Telemedicine for routine doctor’s appointments can save time, but it is still underutilized, in part because of insurance rules.
Productivity is also dragged down by small businesses. Yet public policy continues to favor small firms in ways that enable them to hold a larger market share than their productivity would otherwise warrant.
There is a final big reason for the gap between innovation amounts and productivity rates. For over 75 years, economics has been based on statistical analysis, and innovation statistics have a very hard time differentiating between what Clay Christensen called disruptive innovation and sustaining innovation, or between general-purpose technology and incremental technology.
Economists look at all 15 patents listed above as 15 innovations, full stop.

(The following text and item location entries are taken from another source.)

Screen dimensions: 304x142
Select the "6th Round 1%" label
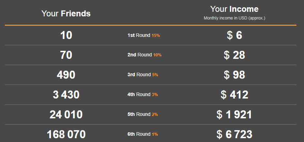pyautogui.click(x=143, y=134)
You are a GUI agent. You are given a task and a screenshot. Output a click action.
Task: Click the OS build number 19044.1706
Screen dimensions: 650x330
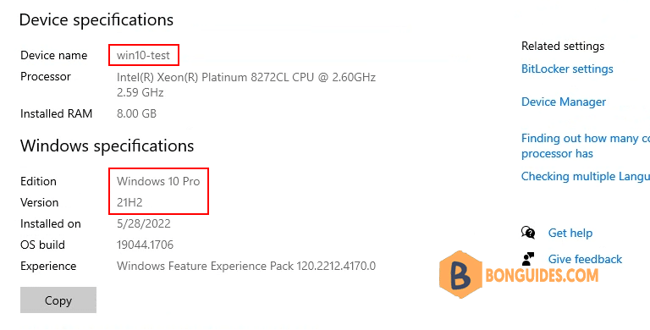145,245
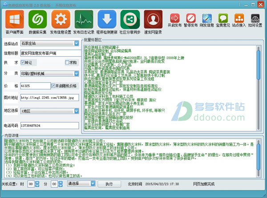Screen dimensions: 267x198
Task: Open 发布信息设置 publish settings icon
Action: [61, 20]
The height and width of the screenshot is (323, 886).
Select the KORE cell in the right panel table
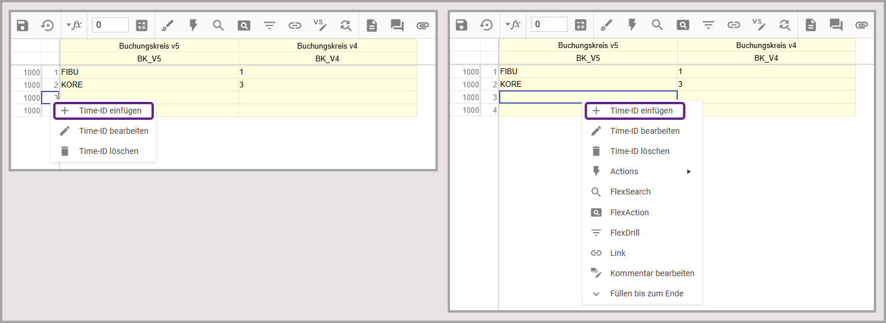click(x=588, y=84)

But what really drives productivity is the emergence of critical general-purpose technologies that substantially increase in performance, decrease in price, and are used in a wide array of functions across the economy.
As I wrote in The Past and Future of America’s Economy: Long Waves of Innovation That Power Cycles of Growth, steel was a GPT, as was electricity, electronics, the postwar chemistry revolution, and, more recently, computers and the internet. But these true, initial GPT breakthroughs are rare.
When these GPT technologies move up the S-curve and become cheap enough and powerful enough, they are widely adopted and drive productivity growth for two to three decades. The problem now is that we are between technology long waves.
We have no technology driving the next big surge in productivity. Certainly not a bulk shrub harvester. Not the smartphone. Not crypto. Not 5G. Hopefully, AI and the related technologies of autonomy and robotics will be that next big GPT. But they certainly aren’t now.
LLMs like ChatGPT and Claude, for all their hype, are extensions of past internet technologies, not fundamental changes. And robotics are not cheap enough or good enough to perform most physical functions. They are a bit like electric motors in the early 1900s: expensive, not very versatile, and underpowered.
It took another 10 to 20 years of technological improvement before electric motors finally began to appear in productivity statistics. Hopefully, we won’t have to wait that long for the next GPT to mature.
And this gets to the key problem in economics: As a statistical field, it is largely useless in explaining the slowdown of productivity growth or how it might turn around. For that, one needs a deep, qualitative understanding of technology, science, and engineering—not patent counts.
If this is the case, then much of what economists look at to understand growth is largely meaningless. We could have the best regulatory system, the best tax system, etc., and without a strong GPT, the natural limits to growth will remain relatively low.
So, it’s unrealistic to expect economists to develop a national GPT strategy. But others, those with a deeper understanding of science, engineering, and business, can contribute to that. And that is what we need.
Imagine if government policy could accelerate the maturity of the next GPT by a decade and then accelerate adoption on the S-curve of full deployment by another decade. Now you’re talkin’ real money.